The second day of this trip was going to be another great day with a new element, WIND!
One thing I was previously unaware of is how the wind blows in this part of the country. Wow! I was not expecting that. The wind was relentless and it was there to stay. It picked up a lot when we turned north for Omaha but when we turned west it felt like it was blowing twice as hard. It was interesting because I had been in some stronger wind gusts riding the Blue Ridge Parkway but I had never before ridden leaned over to one side for so many miles at a time. But other than that it was a great day! I got to see three new states - Nebraska, Iowa and South Dakota.





Every motorcycle trip should include ice cream!





As we turned west in South Dakota this beast pulled into one of our gas stops. That is one big piece of farm equipment.



Once, while in South Dakota, we met a local rancher and I asked him how much land he had. He answered 8000 acres!!!! Huh??? My dream was to own five acres and this gentleman had 8000, but it sounded like that wasn't too uncommon in those parts!
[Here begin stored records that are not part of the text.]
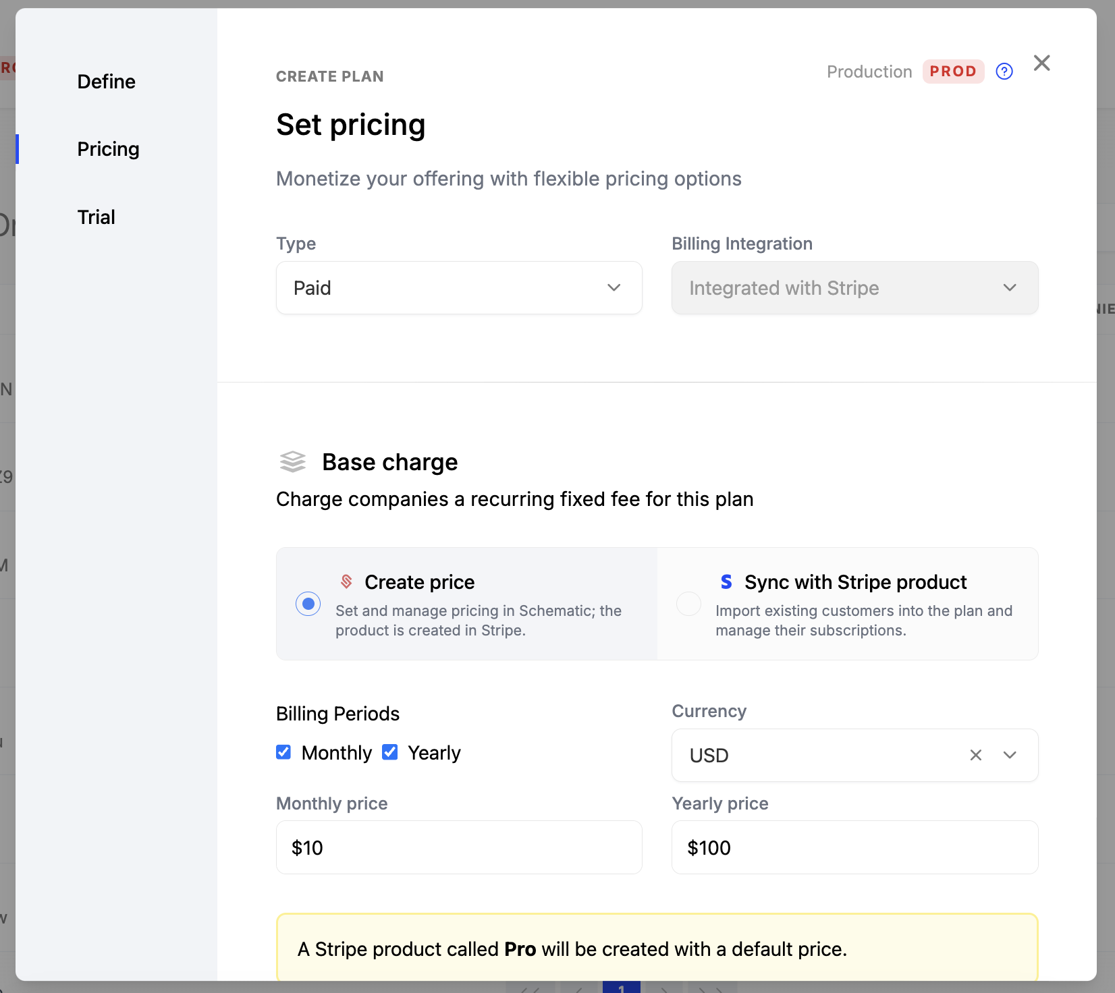Expand the Billing Integration dropdown
Image resolution: width=1115 pixels, height=993 pixels.
click(854, 288)
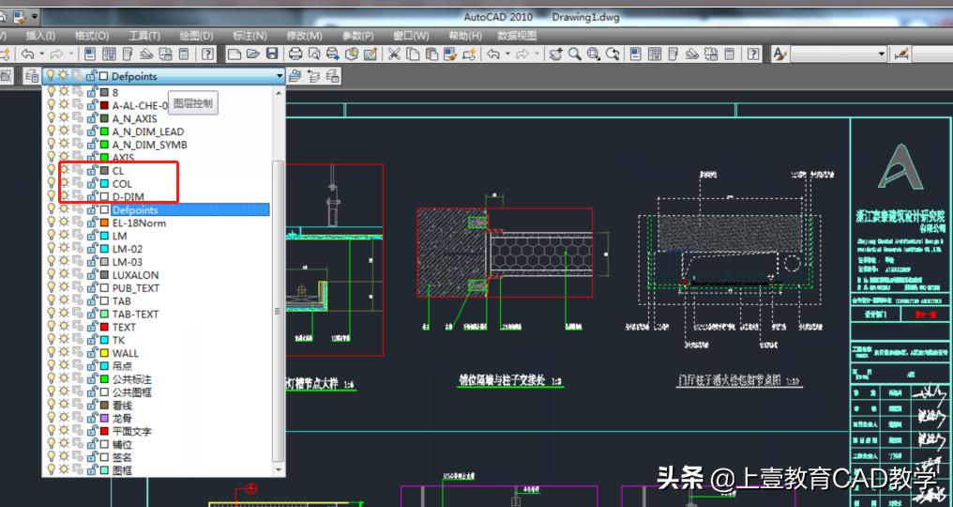Screen dimensions: 953x507
Task: Open the text style dropdown
Action: (x=881, y=54)
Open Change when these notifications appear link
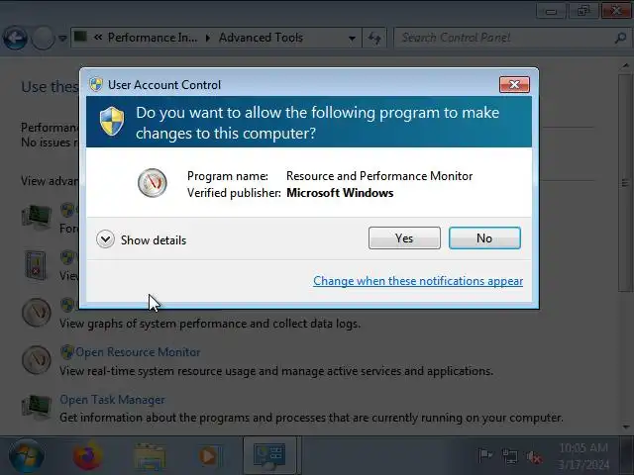634x475 pixels. tap(418, 281)
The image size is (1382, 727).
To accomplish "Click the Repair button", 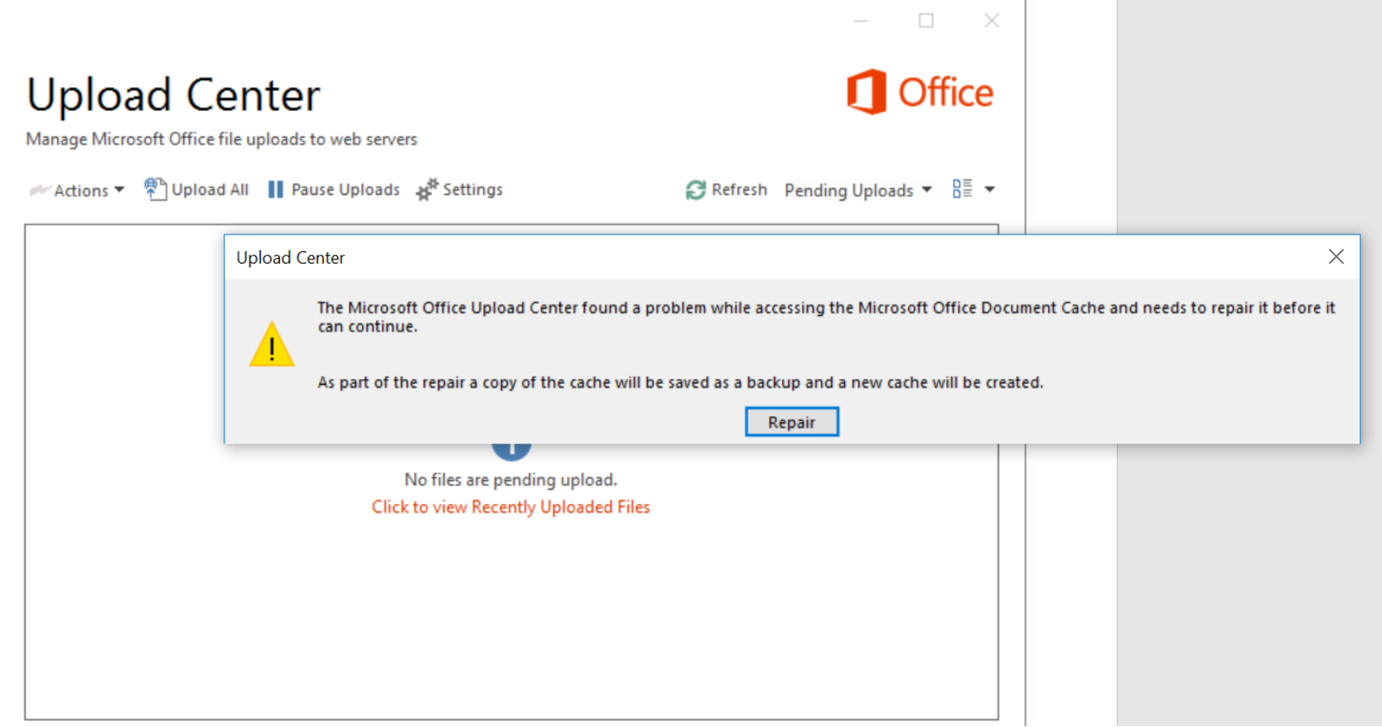I will click(x=792, y=422).
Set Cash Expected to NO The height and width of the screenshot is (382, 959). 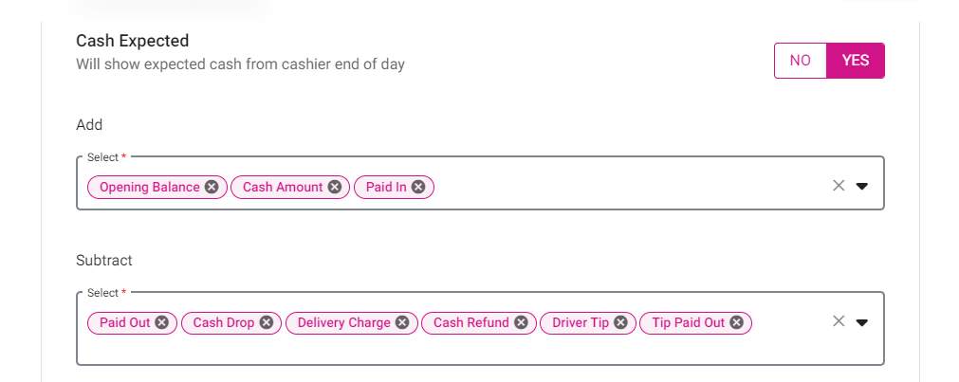pyautogui.click(x=801, y=61)
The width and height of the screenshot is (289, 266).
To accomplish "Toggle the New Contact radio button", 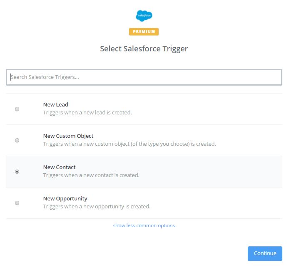I will 17,172.
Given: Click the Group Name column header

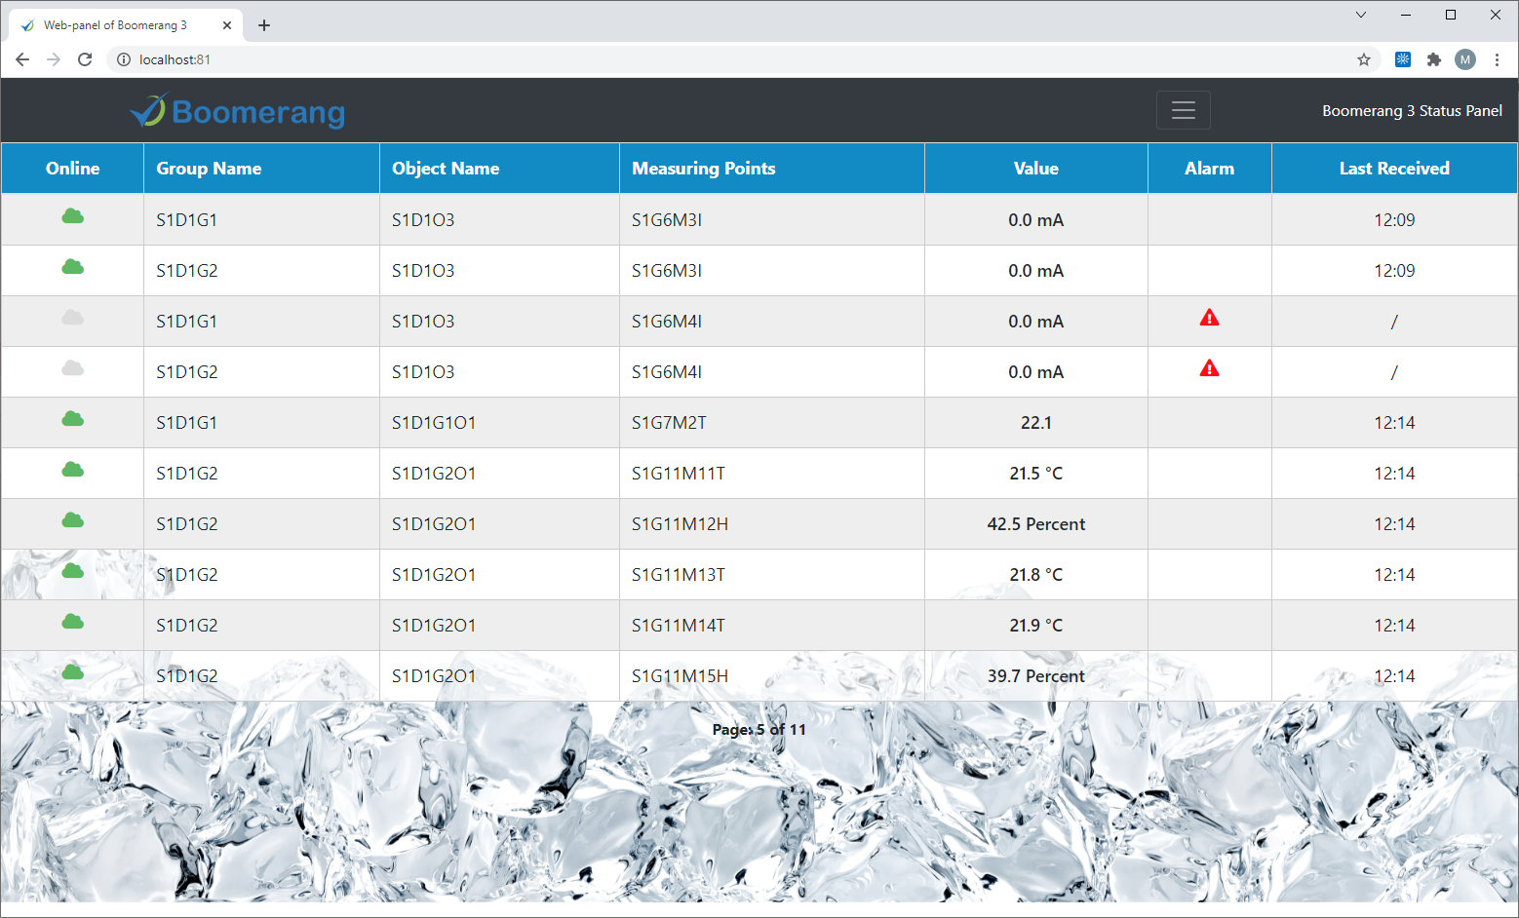Looking at the screenshot, I should 209,169.
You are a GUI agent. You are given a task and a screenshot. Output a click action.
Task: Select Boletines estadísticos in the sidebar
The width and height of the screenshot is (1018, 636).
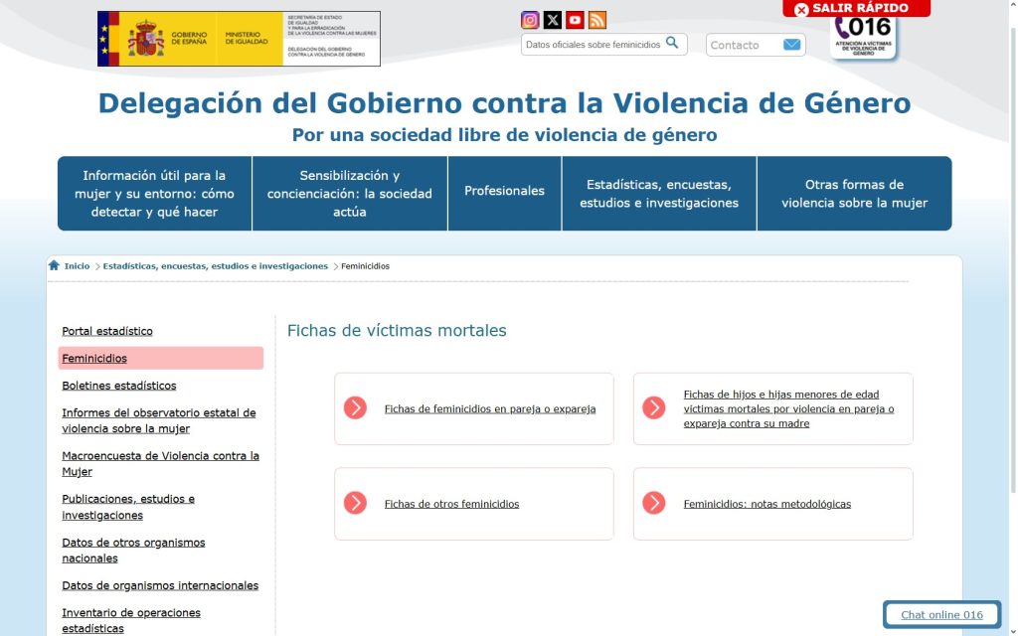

We rode on and the wind finally died down as the rancher had predicted. We got to ride into the sunset in this beautiful state. For a while, I was by myself with nothing in front of or behind me. It was just me, the bike and the rolling hills of South Dakota. I wasnít hot or cold and the bike really started to feel like home. If I remember correctly I had some Outlaw country in the headset and it just added to the moment. I wish I could have pressed pause that evening because I could have ridden for hours like that.





We finally found ourselves at our first KOA of the trip right outside the Badlands. We had our tents setup in just a few minutes and we got to finally see the sun go down.





The rest of the evening was spent laughing and swapping motorcycle stories. What a day!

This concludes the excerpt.